Regierung bestätigt AUA-Rettung: Mindestflugpreis kommt

Die Regierung hat am Montagnachmittag bestätigt, dass die Austrian Airlines (AUA) mit 600 Mio. Euro gerettet wird. Je 150 Mio. Euro schießen die Republik Österreich und Eigentümer Lufthansa zu.

Darüber hinaus gibt es einen 300 Mio. Euro schweren staatlich garantierten Bankkredit, der mit den Aktien der AUA besichert ist. Das heißt, falls die Airline die Schulden nicht zurückzahlen kann, gehen die – dann zahlungsunfähige – AUA und deren nicht geleaste Flugzeuge in das Eigentum des Staates über.
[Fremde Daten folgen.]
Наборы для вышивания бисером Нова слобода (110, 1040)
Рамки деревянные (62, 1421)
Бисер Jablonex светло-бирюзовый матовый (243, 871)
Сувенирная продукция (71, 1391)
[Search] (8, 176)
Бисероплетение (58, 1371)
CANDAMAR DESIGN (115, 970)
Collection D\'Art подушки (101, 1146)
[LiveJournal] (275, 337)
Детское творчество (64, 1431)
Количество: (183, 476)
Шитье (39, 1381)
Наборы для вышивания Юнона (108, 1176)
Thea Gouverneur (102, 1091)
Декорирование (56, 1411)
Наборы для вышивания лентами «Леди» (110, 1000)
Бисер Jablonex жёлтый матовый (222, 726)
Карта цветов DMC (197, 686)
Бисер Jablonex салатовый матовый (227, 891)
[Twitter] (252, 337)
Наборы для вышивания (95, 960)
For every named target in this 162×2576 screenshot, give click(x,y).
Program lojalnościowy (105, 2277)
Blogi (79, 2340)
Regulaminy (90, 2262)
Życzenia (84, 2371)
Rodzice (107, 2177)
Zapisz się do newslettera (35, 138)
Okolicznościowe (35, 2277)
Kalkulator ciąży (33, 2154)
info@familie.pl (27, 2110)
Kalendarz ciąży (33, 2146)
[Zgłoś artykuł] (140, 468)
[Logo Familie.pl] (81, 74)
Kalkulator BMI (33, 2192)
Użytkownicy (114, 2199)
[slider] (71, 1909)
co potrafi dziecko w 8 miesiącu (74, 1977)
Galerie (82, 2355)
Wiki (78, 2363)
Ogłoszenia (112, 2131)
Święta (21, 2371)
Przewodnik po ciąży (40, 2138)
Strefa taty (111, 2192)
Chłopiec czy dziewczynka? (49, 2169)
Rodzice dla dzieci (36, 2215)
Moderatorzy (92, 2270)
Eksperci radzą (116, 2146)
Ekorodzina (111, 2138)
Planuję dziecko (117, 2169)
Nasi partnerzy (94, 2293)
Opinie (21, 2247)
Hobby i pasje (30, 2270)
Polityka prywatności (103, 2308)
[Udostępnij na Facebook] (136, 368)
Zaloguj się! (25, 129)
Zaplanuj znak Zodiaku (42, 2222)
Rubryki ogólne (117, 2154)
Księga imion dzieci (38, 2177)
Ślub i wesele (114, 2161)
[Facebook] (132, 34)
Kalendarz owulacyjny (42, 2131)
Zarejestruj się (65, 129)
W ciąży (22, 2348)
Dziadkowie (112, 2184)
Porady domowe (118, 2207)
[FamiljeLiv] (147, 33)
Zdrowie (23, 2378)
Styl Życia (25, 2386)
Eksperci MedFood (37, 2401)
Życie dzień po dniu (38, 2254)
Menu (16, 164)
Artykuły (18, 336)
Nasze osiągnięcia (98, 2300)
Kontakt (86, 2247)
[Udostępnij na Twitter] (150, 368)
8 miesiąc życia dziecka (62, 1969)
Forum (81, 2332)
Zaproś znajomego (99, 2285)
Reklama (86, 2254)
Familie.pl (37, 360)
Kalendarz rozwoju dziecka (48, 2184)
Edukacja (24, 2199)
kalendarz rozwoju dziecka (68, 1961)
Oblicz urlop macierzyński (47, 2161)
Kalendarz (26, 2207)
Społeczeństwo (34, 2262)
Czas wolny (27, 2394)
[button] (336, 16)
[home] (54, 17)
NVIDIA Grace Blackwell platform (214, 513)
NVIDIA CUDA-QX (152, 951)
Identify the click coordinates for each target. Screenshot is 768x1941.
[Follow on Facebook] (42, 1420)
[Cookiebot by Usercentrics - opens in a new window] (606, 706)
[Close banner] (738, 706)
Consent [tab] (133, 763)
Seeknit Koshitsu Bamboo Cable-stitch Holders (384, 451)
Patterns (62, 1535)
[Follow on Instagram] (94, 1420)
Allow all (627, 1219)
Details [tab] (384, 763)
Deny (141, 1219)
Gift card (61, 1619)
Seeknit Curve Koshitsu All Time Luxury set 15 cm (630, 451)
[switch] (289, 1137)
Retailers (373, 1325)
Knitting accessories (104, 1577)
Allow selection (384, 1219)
Es sei mit der Lufthansa vereinbart worden, dass das Drehkreuz in Wien genauso stark wachse wie die Lufthansa-Heimatflughäfen Frankfurt und München, sagte Kanzler Sebastian Kurz (ÖVP). Vizekanzler Werner Kogler (Grüne) kündigte einen Mindestflugpreis von rund 40 Euro ein, in dem alle Gebühren, Steuern und Abgaben künftig im Ticketpreis enthalten sein müssen. Mit diesen Anti-Dumping-Regeln schiebe man „gewissen Exzessen“ und deren sozialen und ökologischen Folgen einen Riegel vor.

Für die AUA gibt es einen Standortvertrag, wird dieser nicht eingehalten, wird eine Strafe fällig. Diese könne die Größenordnung des Zuschusses von 150 Mio. Euro erreichen, sagte Finanzminister Gernot Blümel (ÖVP) in der Pressekonferenz. Es sei darum gegangen, unter Minimierung der Steuerzahlerkosten, den Standort zu sichern, führten die fünf Regierungsmitglieder in der Pressekonferenz zur AUA-Rettung aus.

Der Vertrag mit der Lufthansa läuft zehn Jahre. Er umfasst auch eine Investitionszusage über 150 Mio. Euro für neue klimaeffiziente Technologien, also für neuere, sparsame Flugzeuge. Auch die Langstrecke und das dichte Netz in Osteuropa sollen erhalten bleiben.

Die Politik darf künftig drei Positionen bei der AUA besetzen. Die Staatsholding ÖBAG erhalte die Möglichkeit, zwei Personen in den Vorstand der Österreichischen Luftverkehrs-Privatstiftung (ÖLP), dem formalen Mehrheitseigentümer der AUA, zu entsenden.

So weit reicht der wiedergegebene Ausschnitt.